*Your objective*. Find the word "height" in the listing, and copy out each line where it turns up.

*The data*.
◆ ◆ ◆ ◆ ◆

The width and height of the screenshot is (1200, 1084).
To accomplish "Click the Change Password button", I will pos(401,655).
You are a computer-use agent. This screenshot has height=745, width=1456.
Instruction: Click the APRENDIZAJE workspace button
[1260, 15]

◆ ◆ ◆ ◆ ◆

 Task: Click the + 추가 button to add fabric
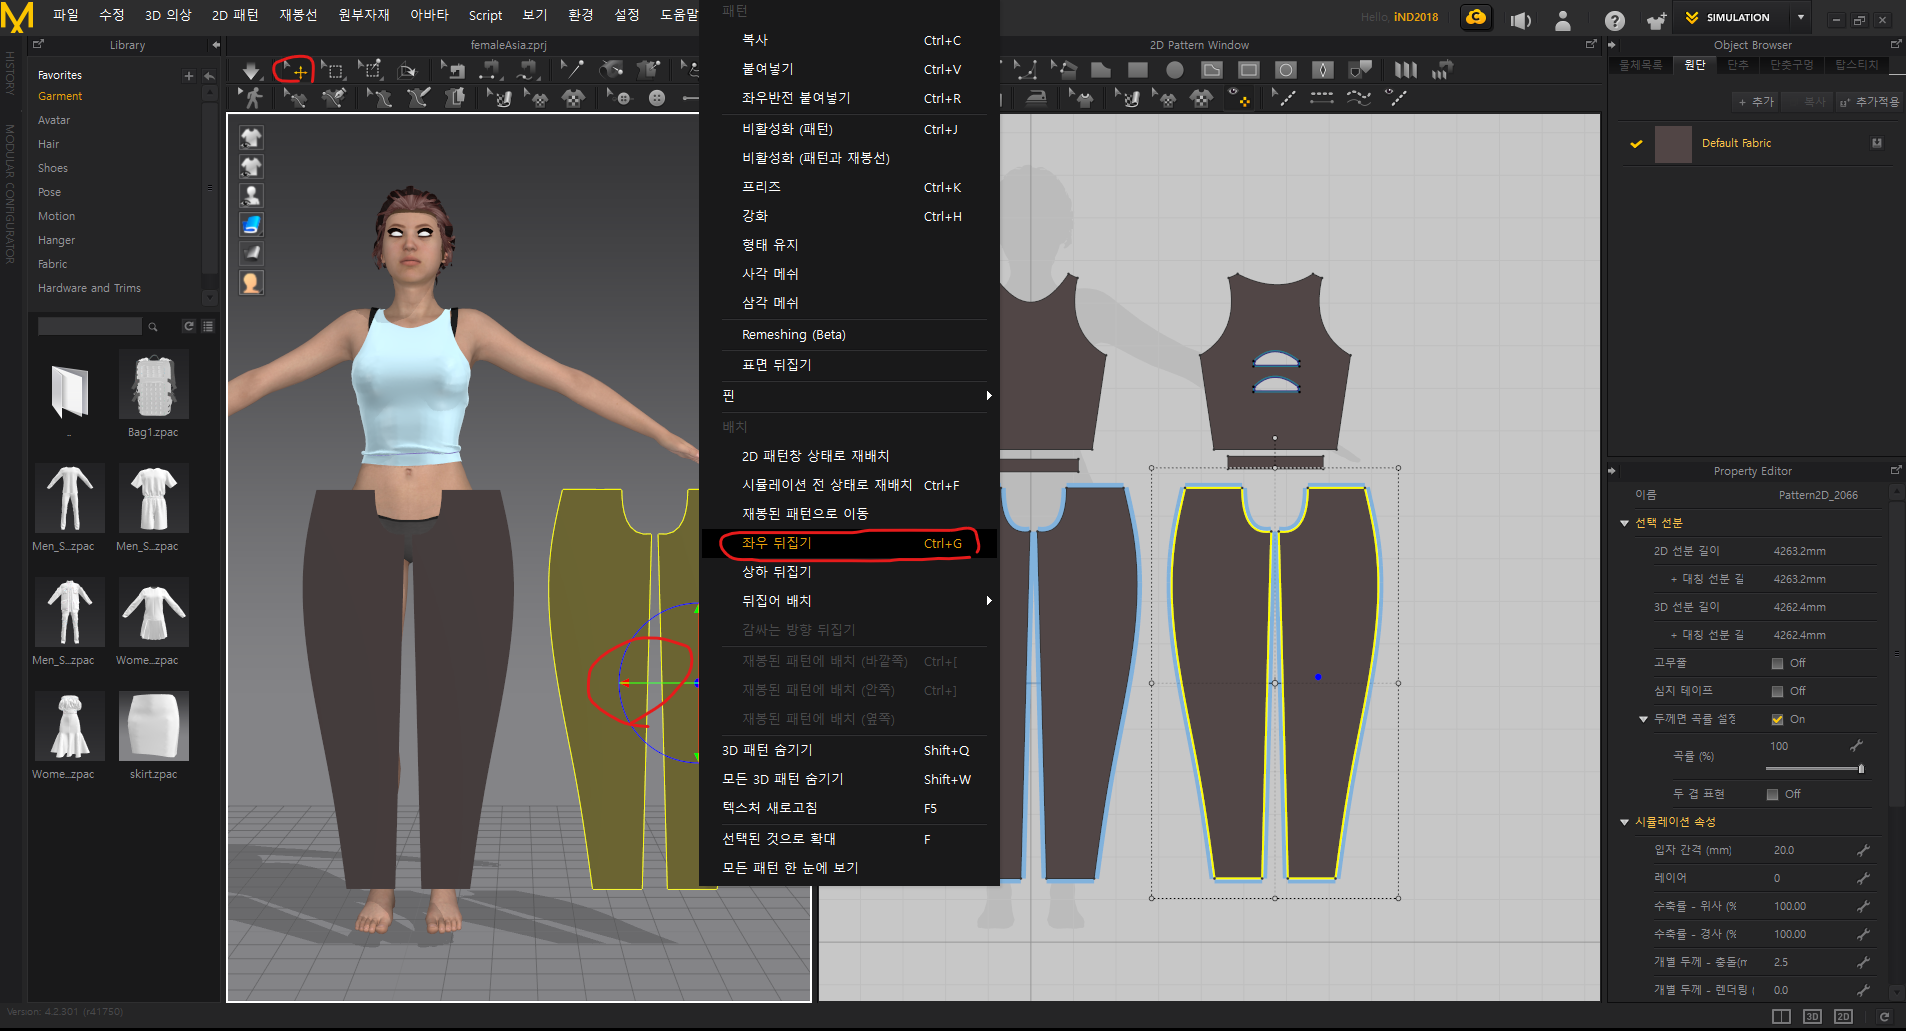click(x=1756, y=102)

◆ ◆ ◆ ◆ ◆

*Output for this exercise*.
The width and height of the screenshot is (1200, 1084).
You are a computer-use agent. This screenshot has height=745, width=1456.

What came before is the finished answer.